Wednesday, August 5, 2015

Vanuatu by Plane

Walking to get the bus, house dog accompanying

Mele Cascades Waterfall
Erakor School kids made boats 
Typical Outrigger Canoe, though usually seen floating
Signs and wonders at Outdoor church meeting
Exquisite little beach on eastern coastline
 I flew to Vanuatu and had ten great days with some of my family. We stayed in Erakor Village in an entire house Zoe found through Airbnb. It came with resident cat and dog, had free WIFI a gardener and a cleaner, and amazing views across the water to Port Vila. And was much much cheaper than conventional tourist accommodation.

To get to Port Vila we walked up the road till eventually a minivan with a B on the number plate would appear - one seemed to go by every ten or fifteen minutes -  we would flag it down and be in town in 15 minutes for about $2, and usually have an interesting chat with other passengers on the way.

It was only four months since the country had been devastated by Cyclone Pam, and everyone had a frightening story to tell of hiding from the storm. Many houses in the villages still had tarpaulins for roofs and there were uprooted trees everywhere but few other reminders of the damage done. In the market however noticeably absent were bananas, pawpaw and mango,so tropical fruits were off the menu.

We did the normal tourist things, wandering through the village, tasting the local food, swimming and snorkelling, reading...and it was all over much to quickly.

Back in Fiji, the rigging had all been replaced and the boat taken out of the water so I could replace the propellor shaft fitting and stop that leak. All I needed to do to free the propellor shaft was loosen four bolts and a grub screw. However the bolts were so rusty that I couldn’t move them and was forced to get a local diesel mechanic to do it. Then he broke the grub screw and stripped another bolt while removing the damper to try to get better access...when he arrived with no tools, and headlight with flat batteries that I had to replace I just started to wonder how it would all go...

He then suggested welding a nut onto the top of the grub screw, and various other things and I could see the whole thing spiralling out of control into an escalating series of complications, delays costs and frustrations, as I had with the cam shaft repair last year. I got the stripped bolt sorted by an Engineering firm in Lautoka and asked the mechanic yesterday just to put it all back together and I would live with the leak. Its only ever been a small problem when motoring, and when not  motoring I tighten a hose clip around it and stop it completely...

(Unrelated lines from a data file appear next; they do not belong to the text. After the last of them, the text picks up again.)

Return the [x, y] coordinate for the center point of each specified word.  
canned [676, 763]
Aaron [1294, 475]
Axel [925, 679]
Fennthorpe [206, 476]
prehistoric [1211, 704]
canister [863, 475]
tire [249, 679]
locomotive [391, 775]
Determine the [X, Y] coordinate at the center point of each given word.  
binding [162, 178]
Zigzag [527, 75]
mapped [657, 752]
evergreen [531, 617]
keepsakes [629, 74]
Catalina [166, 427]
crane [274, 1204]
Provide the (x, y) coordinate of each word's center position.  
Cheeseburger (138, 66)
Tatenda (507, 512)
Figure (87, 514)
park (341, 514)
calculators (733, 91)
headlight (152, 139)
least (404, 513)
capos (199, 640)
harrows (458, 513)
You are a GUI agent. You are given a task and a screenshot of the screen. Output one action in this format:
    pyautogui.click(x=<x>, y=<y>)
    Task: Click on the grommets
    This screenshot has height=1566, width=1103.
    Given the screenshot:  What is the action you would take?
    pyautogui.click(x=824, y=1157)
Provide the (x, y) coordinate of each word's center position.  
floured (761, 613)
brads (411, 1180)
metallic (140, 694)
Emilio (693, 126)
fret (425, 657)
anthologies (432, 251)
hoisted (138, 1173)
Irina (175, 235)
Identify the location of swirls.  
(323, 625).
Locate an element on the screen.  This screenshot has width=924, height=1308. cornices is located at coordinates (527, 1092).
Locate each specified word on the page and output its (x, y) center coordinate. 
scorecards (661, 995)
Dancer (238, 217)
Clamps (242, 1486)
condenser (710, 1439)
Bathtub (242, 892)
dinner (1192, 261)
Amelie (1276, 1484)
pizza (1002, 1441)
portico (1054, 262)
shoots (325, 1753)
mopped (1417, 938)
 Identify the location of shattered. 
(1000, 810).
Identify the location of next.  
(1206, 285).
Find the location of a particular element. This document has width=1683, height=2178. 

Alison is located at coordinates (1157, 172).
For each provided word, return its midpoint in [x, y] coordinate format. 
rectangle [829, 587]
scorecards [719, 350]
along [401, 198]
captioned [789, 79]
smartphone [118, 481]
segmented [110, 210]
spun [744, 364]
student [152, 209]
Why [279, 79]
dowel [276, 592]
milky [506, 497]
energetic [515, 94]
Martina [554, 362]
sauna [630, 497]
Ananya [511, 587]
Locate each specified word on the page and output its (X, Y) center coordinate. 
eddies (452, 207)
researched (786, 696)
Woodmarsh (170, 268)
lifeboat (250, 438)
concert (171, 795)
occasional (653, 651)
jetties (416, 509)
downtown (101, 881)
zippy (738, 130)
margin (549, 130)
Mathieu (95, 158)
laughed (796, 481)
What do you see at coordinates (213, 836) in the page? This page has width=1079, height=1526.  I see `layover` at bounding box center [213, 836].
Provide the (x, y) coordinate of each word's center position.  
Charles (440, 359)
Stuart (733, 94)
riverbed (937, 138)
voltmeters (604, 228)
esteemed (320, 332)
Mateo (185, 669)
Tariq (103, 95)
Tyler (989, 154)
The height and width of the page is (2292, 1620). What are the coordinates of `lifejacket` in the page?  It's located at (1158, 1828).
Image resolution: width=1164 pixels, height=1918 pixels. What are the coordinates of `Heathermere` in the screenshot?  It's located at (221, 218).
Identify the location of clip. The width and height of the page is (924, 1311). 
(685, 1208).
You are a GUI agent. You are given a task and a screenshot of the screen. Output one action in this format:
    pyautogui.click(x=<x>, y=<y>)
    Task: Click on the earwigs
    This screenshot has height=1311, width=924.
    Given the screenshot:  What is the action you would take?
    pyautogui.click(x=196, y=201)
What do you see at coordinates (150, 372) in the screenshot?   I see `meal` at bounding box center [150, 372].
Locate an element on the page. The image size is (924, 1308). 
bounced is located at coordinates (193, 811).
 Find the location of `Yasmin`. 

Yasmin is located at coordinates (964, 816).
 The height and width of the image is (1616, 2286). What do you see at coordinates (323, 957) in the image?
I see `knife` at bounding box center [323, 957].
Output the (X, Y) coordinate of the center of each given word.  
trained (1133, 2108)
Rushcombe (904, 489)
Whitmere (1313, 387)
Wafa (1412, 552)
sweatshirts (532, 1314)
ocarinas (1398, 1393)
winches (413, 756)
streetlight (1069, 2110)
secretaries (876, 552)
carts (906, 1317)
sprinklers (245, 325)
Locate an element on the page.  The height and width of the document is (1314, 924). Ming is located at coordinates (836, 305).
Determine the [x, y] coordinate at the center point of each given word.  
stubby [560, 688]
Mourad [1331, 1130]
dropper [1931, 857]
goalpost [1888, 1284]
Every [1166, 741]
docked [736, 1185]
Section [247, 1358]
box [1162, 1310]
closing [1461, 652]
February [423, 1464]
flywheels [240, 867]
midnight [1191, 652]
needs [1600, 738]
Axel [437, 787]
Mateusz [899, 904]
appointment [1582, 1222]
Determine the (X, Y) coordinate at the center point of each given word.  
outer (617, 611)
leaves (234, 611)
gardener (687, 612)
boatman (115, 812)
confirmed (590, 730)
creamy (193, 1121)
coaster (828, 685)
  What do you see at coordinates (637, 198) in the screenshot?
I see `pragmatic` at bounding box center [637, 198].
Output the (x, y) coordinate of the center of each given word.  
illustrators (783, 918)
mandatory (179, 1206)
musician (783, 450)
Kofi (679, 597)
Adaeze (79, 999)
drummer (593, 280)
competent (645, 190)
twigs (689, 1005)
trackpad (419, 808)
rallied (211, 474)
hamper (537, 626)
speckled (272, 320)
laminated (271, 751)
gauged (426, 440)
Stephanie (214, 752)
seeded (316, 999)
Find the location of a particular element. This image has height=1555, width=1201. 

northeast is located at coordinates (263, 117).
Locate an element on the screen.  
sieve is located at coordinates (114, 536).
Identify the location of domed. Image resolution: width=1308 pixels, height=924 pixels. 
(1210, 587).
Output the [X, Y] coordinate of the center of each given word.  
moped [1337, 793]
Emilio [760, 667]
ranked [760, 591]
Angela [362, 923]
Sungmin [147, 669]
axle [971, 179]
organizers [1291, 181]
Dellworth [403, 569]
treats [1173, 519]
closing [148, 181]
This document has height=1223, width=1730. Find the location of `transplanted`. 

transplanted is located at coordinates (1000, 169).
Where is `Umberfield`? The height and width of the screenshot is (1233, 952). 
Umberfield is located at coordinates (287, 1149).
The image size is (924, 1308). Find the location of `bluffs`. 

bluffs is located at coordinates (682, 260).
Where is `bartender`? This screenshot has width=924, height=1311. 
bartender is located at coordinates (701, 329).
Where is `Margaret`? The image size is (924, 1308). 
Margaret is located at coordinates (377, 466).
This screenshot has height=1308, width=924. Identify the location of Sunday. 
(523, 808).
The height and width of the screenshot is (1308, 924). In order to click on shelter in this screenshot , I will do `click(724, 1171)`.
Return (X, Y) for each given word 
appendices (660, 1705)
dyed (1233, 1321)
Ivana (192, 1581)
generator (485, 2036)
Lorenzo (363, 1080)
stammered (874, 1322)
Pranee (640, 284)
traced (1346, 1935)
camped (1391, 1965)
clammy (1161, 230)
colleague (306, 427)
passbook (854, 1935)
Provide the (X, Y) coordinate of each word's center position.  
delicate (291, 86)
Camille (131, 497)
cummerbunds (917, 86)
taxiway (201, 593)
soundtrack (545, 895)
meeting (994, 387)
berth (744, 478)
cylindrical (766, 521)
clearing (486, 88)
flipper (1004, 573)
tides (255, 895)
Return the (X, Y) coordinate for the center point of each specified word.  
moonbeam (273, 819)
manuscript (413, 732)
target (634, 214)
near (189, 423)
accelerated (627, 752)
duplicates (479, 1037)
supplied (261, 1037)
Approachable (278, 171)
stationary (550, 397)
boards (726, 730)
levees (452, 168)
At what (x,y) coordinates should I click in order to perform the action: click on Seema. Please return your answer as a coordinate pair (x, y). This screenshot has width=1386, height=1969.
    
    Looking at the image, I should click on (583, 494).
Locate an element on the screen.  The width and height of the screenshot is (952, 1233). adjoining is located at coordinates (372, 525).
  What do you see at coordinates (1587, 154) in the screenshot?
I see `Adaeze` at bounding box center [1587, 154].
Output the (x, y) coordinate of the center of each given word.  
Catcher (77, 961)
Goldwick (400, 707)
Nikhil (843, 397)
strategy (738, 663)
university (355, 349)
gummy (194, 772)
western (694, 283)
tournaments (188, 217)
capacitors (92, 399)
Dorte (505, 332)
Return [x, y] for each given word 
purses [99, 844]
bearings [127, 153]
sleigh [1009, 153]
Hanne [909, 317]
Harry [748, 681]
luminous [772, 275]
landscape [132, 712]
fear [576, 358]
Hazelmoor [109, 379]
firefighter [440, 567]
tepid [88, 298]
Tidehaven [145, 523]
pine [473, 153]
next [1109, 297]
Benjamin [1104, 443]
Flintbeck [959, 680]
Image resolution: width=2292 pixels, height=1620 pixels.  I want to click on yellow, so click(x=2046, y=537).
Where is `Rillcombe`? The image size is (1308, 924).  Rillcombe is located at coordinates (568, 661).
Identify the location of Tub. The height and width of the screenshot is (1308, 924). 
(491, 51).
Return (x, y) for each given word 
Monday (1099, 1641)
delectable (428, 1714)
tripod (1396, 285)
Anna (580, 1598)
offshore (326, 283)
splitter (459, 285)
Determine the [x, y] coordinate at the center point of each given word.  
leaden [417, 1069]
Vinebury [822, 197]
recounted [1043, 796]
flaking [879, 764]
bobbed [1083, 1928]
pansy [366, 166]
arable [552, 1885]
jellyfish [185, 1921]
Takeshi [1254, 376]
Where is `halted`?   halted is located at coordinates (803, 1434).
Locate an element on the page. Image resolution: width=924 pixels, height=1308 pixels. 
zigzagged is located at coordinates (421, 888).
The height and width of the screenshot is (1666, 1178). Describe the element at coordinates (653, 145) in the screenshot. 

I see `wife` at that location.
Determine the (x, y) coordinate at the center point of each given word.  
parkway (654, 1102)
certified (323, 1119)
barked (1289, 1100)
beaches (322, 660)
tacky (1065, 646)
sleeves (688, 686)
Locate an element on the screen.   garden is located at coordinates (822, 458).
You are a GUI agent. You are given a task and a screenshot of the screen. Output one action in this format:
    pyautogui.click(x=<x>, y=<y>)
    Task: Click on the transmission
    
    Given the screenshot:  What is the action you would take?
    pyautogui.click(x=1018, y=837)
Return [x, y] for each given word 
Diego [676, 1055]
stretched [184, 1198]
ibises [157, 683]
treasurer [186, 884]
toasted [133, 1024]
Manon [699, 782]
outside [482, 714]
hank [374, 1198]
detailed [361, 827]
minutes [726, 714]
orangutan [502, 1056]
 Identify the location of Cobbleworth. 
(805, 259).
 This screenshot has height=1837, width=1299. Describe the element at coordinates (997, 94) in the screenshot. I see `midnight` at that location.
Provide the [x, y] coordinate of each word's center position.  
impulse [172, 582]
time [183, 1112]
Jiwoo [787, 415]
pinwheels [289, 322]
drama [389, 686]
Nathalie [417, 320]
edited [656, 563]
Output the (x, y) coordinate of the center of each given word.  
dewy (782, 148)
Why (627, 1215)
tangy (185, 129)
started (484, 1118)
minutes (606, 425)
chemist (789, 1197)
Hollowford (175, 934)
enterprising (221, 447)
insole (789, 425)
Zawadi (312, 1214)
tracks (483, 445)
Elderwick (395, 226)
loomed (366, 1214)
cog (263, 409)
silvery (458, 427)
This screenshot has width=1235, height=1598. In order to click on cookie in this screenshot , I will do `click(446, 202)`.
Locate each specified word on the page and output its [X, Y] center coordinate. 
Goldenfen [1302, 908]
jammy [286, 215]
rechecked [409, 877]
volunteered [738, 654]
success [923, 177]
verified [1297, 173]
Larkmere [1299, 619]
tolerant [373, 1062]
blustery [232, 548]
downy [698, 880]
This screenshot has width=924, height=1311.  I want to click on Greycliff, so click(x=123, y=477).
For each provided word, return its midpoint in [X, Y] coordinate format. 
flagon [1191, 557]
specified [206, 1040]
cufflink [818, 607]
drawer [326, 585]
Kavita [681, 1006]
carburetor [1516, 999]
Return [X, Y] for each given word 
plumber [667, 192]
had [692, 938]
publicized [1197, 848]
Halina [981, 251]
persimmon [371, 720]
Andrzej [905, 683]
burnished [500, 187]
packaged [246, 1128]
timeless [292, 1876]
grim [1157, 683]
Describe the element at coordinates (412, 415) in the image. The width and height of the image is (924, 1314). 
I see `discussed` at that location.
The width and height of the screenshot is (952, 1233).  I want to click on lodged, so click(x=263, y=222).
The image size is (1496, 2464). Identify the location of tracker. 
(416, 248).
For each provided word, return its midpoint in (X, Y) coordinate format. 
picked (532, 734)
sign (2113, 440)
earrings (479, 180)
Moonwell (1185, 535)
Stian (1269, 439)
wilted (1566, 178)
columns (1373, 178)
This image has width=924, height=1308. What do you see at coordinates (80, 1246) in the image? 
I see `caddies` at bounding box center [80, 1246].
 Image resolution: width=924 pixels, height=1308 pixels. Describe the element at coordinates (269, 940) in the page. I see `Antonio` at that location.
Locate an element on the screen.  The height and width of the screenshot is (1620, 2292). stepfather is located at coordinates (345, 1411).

So, as the boat was out of the water I decided to repaint the bottom with antifouling, and did it myself.

Later today we go back into the water, and looking at the forecasts I think I will be clearing out of here for the last time I hope, in two days time. Ive made it known that I am available to help out in the hospitals of Vanuatu if they could make use of me, but haven’t heard back from them yet.